Sign messages securely in your browser

What Is HMAC?

HMAC (Hash-based Message Authentication Code) combines a cryptographic hash function with a secret key to produce a fixed-length digest that proves both the integrity and authenticity of a message. Unlike a plain hash, HMAC requires the same secret on both sides, so an attacker who can see the message cannot forge a valid signature without knowing the key. HMAC is defined in RFC 2104 and is supported by every major programming language and cloud platform.

How to Use This Tool

Enter your secret key and the message you want to sign, then select a hash algorithm. The tool computes the HMAC in real time using the Web Crypto API -- nothing leaves your browser. Both the hex and Base64 representations are displayed, and you can copy either with a single click. To get started quickly, choose one of the preset templates (AWS Signature V4, Stripe Webhook, or GitHub Webhook) and the key field will be pre-filled with an example value along with a contextual note.

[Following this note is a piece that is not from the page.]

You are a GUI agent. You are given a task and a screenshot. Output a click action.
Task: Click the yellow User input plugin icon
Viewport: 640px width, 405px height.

Choosing the Right Algorithm

SHA-256 is the most widely adopted choice and is required by AWS Signature V4, Stripe, and GitHub webhooks. SHA-384 and SHA-512 offer larger digests and may be preferred in high-security contexts or when compliance standards mandate them. SHA-1 is still supported for legacy compatibility, but it is considered weak and should be avoided for new integrations.

Real-World Applications

• API authentication: Services like AWS sign every request with HMAC-SHA256 to verify the caller's identity without transmitting the secret.
• Webhook verification: Stripe and GitHub attach an HMAC signature header so your server can confirm the payload was not tampered with in transit.
• Token generation: JWT libraries use HMAC when the signing algorithm is HS256, HS384, or HS512.
• Data integrity: File transfer systems compute HMAC digests so the receiver can detect corruption or tampering.